The news broadcast on the independent television station STV, even denied the suspension, attributing the story to Mozambican social media.
In fact, it was the anti-corruption NGO, the Centre for Public Integrity (CIP), which first broke the story. It was then swiftly picked up by several of the independent media. To check the story, AIM phoned a member of the CNE who confirmed that Rosario had indeed been suspended, even though the decision had not yet been published.
Any remaining doubt should have been removed on Friday morning, when the CNE issued a release which confirmed the “preventive suspension” of Rosario. It also suspended from their duties all the supervisors in the Beira voter registration posts.
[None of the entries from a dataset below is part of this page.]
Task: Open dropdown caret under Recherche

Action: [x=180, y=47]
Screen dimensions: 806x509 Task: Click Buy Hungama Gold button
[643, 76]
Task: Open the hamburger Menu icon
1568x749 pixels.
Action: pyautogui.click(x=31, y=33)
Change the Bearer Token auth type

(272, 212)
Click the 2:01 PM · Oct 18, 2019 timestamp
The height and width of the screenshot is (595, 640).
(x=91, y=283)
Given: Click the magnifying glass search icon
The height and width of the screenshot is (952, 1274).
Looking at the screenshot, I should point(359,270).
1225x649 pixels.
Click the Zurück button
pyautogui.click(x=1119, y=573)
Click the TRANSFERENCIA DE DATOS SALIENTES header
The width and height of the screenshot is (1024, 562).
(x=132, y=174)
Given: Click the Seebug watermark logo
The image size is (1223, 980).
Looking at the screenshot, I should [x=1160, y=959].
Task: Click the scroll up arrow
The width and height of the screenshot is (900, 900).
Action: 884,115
According to CIP, this followed the discovery of a WhatsApp group, created by Rosario, with the purpose of benefitting the ruling Frelimo Party and damaging the opposition parties.
The CNE communique said the Commission “has followed, with great concern, anomalous situations, not envisaged in the law on voter registration, and reported through the media”. The CNE took measures to ascertain the truth of the reports – and then suspended Rosario and all the supervisors.
CIP had access to the illicit WhatsApp group, and published several of the compromising messages. These messages showed that the first measure to block voters from the opposition was taken on 25 April, when Rosario instructed the supervisors to reject complaints from the monitors of the opposition parties stationed at the registration posts.
“Do not sign or accept the complaints from the monitors. We cannot facilitate them”, he wrote. The instruction from Rosario was to make it as difficult as possible to register those whom he called “the enemy”. “The mission”, according to Rosário “is to knock out the enemy”.
“Strike hard at the enemy were the words of our chief, our general staff. Today we are applying them”, commented one of the supervisors, Gito Tomas Nhanombe, who urged his colleagues to block registration by those he called “monkeys”.
The CNE also decided to make up for lost time by extending the opening hours of the registration posts. The posts, everywhere in the country, will now open at 07.00 and close at 17.00 (previously opening hours were 08.00 to 16.00).